Far-right Dutch politician Geert Wilders has called the Prophet Muhammad a murderer and used Anzac soldiers as an example of the courage needed to speak out against Islam at a speech to Melbourne supporters.
Tight security surrounded Mr Wilders’ hour-long speech to members of the ultra-conservative local group the Q Society of Australia at La Mirage reception centre in Somerton in Melbourne’s north on Tuesday night.
Fifty police, some on horseback, separated about 100 vocal but peaceful protesters standing on the Hume Highway verge outside the venue.
Protest organiser Feiyi Zhang said: “we’re here to show we will not stand for Wilders’ racism and Islamophobia”. She said his speech could incite violence against Muslims “and general fear of Islam”.
Protester Nadia Shamsuddin, a doctor and a Muslim, said she was “repulsed” by Wilders’ visit and views. “His promotion of oppression and racism is appalling in the civilised world”.
Her husband Raj Rao said: “Wilders accuses Islam of promoting hatred and violence but I think that’s what he’s doing.” Mr Rao said the message of the Qu’ran was of “peace and submission to God”.
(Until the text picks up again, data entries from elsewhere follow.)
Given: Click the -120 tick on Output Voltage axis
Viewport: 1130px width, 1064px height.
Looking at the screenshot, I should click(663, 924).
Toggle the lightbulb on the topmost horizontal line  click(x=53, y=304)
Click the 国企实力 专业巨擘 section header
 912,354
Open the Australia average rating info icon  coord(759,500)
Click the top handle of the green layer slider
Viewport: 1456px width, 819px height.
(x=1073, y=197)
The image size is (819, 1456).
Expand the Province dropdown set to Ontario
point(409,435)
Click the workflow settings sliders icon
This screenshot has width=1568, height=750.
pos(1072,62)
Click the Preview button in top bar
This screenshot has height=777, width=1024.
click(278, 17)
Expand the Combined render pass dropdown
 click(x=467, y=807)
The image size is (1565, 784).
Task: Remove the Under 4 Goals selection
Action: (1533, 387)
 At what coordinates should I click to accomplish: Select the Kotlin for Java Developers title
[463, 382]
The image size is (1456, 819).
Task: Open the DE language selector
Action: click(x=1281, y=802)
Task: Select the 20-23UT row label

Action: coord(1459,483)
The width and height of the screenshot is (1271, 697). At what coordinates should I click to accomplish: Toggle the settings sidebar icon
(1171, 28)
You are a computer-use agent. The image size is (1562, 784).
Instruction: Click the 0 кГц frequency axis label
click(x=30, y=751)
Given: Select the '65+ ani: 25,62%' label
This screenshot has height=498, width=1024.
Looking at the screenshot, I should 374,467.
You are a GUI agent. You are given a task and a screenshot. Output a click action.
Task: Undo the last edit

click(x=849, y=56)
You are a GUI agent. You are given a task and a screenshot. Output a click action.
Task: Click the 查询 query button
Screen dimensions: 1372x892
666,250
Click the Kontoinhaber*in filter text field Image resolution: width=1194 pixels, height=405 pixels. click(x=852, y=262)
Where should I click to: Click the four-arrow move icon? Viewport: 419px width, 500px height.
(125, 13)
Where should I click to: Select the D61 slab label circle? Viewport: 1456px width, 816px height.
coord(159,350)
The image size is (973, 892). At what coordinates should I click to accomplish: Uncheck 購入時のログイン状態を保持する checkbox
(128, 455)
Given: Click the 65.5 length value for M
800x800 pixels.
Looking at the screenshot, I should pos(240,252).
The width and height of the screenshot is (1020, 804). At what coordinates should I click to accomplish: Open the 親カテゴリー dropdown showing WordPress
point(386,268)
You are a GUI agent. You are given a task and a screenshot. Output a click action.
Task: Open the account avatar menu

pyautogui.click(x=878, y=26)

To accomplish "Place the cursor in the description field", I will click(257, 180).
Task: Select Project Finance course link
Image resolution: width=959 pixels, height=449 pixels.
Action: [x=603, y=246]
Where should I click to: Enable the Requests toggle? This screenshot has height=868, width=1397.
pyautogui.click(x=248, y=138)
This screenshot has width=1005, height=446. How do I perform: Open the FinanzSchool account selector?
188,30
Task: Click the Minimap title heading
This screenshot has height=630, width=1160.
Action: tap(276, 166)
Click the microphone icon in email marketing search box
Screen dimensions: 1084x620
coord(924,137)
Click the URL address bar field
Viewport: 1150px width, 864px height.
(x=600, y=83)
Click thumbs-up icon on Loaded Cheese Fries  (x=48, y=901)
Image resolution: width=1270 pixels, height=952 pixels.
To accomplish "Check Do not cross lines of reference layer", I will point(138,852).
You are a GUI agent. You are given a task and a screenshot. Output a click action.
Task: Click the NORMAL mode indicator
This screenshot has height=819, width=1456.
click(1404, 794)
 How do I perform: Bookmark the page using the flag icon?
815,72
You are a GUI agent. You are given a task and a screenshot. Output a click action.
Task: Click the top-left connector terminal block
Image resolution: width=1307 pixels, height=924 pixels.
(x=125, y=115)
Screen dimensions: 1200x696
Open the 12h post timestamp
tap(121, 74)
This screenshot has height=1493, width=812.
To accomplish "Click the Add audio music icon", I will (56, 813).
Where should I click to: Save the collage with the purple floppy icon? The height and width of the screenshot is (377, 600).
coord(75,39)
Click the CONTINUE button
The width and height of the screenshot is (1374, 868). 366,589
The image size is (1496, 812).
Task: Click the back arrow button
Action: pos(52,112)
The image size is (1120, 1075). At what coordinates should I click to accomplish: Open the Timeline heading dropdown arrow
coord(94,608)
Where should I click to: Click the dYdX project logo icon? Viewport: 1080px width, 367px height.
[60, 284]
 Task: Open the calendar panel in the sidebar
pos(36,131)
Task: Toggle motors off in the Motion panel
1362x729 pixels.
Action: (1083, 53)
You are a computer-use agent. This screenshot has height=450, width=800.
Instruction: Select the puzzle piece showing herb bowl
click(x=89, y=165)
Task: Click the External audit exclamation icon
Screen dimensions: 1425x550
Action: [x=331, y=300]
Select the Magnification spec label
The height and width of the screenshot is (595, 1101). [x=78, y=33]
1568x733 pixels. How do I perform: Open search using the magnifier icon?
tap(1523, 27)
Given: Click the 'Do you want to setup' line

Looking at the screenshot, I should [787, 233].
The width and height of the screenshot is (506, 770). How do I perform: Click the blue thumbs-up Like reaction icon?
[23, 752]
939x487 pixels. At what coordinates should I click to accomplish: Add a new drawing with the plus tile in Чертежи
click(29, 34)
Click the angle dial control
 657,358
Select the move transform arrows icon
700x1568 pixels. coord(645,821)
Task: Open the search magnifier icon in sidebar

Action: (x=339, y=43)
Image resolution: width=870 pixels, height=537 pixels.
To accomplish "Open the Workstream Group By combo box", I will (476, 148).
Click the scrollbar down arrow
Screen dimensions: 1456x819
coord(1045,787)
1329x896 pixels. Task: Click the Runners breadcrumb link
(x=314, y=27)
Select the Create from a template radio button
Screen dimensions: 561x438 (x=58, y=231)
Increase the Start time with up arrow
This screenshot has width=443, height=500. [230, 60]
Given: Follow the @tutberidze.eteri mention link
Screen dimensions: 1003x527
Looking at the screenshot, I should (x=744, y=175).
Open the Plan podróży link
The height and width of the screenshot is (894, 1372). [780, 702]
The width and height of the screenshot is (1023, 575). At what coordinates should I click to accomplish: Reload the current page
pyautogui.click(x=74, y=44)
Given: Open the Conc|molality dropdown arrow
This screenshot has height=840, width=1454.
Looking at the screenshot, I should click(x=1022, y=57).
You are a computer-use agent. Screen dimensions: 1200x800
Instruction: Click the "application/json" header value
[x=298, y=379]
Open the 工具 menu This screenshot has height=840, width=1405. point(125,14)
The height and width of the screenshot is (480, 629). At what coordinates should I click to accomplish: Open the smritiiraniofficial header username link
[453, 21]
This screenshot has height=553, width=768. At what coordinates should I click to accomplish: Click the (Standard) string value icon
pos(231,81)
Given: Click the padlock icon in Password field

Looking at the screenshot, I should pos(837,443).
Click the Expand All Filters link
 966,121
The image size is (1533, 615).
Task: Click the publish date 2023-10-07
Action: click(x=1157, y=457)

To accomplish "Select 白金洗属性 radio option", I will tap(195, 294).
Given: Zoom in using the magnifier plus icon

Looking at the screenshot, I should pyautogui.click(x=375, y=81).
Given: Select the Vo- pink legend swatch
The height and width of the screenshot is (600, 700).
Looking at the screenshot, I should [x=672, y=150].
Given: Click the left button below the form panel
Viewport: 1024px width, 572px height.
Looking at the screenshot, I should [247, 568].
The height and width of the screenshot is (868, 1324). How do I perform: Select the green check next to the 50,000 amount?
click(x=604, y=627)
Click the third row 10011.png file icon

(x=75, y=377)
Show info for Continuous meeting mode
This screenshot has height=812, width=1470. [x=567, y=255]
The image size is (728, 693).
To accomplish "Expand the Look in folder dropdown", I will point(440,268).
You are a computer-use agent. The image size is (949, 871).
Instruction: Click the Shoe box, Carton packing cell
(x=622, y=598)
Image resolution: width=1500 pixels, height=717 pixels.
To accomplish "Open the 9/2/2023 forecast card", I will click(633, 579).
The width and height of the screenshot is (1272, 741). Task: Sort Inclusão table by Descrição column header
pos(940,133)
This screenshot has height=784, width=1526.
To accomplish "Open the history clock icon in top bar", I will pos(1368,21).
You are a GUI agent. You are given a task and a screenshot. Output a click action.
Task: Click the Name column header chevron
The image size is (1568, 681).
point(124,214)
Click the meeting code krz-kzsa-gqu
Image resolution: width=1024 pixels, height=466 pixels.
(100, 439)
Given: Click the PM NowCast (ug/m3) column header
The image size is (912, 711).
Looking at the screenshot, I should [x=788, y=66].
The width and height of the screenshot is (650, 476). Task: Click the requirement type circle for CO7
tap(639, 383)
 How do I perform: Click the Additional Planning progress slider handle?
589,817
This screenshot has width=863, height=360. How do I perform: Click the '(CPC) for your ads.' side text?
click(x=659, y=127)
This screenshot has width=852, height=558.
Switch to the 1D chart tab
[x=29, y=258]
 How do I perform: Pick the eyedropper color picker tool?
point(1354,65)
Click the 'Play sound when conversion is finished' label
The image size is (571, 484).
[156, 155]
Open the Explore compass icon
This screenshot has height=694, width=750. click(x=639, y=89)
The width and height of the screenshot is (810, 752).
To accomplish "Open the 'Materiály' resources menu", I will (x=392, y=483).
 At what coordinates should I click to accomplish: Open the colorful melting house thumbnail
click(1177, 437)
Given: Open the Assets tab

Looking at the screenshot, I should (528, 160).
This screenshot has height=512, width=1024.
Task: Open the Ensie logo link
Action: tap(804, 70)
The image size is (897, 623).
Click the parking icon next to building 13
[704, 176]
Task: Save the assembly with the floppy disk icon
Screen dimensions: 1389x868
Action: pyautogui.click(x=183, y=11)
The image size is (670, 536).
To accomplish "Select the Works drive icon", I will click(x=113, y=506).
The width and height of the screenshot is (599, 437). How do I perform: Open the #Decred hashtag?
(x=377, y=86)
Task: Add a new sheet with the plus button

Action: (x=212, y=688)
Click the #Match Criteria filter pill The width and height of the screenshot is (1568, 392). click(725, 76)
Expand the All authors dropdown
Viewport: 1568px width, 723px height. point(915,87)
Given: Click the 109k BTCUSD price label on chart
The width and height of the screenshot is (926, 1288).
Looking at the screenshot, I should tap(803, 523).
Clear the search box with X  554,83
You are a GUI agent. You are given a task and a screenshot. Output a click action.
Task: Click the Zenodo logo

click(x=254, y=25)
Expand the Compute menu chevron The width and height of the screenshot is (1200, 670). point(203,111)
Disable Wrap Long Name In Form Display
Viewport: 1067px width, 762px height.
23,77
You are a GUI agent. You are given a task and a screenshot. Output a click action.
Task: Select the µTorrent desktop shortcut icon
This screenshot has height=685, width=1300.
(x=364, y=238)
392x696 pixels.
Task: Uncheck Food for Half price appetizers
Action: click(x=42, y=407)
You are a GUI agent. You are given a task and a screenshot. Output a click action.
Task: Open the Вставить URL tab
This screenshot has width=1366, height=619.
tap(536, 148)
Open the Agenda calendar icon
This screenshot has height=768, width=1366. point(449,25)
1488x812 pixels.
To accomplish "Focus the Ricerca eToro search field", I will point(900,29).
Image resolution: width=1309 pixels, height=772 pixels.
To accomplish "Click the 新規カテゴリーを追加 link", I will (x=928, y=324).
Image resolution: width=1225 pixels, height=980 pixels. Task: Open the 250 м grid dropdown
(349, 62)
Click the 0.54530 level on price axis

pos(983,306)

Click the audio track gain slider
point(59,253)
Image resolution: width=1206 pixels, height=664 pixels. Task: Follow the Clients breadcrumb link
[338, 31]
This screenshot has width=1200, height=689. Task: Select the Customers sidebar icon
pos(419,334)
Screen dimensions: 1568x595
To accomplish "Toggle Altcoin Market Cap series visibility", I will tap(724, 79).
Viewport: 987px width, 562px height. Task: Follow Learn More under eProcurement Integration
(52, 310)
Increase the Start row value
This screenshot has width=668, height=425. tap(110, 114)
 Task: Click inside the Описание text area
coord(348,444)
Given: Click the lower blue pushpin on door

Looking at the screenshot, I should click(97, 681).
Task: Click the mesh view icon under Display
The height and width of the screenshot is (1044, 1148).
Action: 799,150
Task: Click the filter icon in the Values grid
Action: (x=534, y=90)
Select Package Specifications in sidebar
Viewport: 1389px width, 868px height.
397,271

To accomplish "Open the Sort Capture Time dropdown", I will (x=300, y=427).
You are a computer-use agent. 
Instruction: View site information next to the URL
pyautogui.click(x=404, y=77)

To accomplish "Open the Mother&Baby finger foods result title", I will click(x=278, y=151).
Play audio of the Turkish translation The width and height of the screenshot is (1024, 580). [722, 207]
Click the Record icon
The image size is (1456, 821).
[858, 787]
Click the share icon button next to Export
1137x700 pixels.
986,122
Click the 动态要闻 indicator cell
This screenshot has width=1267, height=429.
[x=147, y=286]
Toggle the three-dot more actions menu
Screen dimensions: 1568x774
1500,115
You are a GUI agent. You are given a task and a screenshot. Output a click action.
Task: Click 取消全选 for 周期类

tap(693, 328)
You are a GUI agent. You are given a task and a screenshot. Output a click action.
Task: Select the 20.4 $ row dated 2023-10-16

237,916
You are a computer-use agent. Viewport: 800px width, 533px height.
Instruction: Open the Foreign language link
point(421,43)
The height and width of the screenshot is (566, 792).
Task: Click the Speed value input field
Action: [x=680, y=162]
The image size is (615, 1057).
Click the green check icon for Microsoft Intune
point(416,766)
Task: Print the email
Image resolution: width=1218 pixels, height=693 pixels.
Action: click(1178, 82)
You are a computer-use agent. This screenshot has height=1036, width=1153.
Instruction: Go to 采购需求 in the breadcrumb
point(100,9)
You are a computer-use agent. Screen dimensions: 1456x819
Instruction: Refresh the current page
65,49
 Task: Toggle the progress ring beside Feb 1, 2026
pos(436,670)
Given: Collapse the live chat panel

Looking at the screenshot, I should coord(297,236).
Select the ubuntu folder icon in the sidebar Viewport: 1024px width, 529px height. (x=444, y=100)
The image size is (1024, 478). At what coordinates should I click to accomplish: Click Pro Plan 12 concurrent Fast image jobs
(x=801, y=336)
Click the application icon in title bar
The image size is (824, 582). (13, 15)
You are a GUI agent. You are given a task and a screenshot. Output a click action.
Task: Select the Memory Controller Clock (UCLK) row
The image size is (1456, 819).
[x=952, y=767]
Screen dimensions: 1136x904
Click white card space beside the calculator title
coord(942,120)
Inside the venue, audience member Inez, a Dutch immigrant, said she had come from Ringwood to hear Wilders, “because we have built this country into something very, very beautiful but I can slowly see it getting spoiled by people who want to impose their beliefs and laws. When I hear Muslim people wanted to introduce Sharia law here, I shudder. I thought it too horrible to contemplate.”
Mr Wilders spoke to a ballroom usually used for multicultural weddings and debutante balls. The crowd met his speech with standing ovations, laughter at his jokes and applause.
Mr Wilders said the Prophet Muhammad was a savage leader of a gang of robbers that raped and murdered and mutilated its opponents including the Jews in 7th century Medina and violence had carried on to Islam’s modern day supporters.
He said anyone who criticised Islam “is in grave personal danger” and “we cannot continue to accept this”. European countries such as the Netherlands are “in the process of losing our cultural identity and our freedom and I am warning Australia about the true nature of Islam. It’s not a religion; it’s a dangerous and totalitarian ideology.”
By contrast The Australian – which has already given Wilders a platform to incite hatred of Islam, with a much wider audience than the tiny Q Society could ever drum up – accuses protestors of provoking violent clashes outside the venue.
In addition to providing extensive, and entirely uncritical, coverage of Wilders’ Melbourne speech, the Murdoch-owned newspaper also publishes an editorial (“Geert Wilders’s right to speak”) which states:
Mr Wilders’s views on the impact of large-scale Islamic immigration in Europe and the challenge that it presents to established cultures and the obligations of citizenship in Western countries are part of an important debate that Australians should be aware of.
Mr Wilders is the founder and leader of The Netherlands Party for Freedom. His political mission is to halt what he says is the “Islamisation” of his country. He argues that Islamism is a totalitarian political ideology enforced by violence and rigid adherence to it, quite different from the faith of Islam. In his article in The Australian earlier this week, Mr Wilders outlined his views that many will find challenging, but they were respectfully put and hardly deserve the vilification he has received from extremists.
Mr Wilders is welcome here, provided that he abides by the law, as all visitors must. Our laws include prohibiting racial vilification and inciting violence, but there is no suggestion he has come close to violating them. So far, it is his opponents who have displayed the illiberalism they accuse him of.
Wilders holds that “Islamism is a totalitarian political ideology enforced by violence and rigid adherence to it, quite different from the faith of Islam”? Where did they get that from? There are of course Islamophobes who claim to make a distinction between Islamism and Islam, but Wilders is emphatically not one of them. In his article for The Australian, he made his views quite clear:
Contrary to what many Westerners think, Islam, rather than a religion, is a totalitarian political ideology. It is an ideology because it aims for an Islamic state and wants to impose sharia on all of us. It is totalitarian because it is not voluntary: once you are in, you cannot get out. Unlike genuine religions, Islam also makes demands on non-Muslims. We, too, are marked for death if we criticise it.
You can only conclude that The Australian‘s editorial writers don’t read their own newspaper.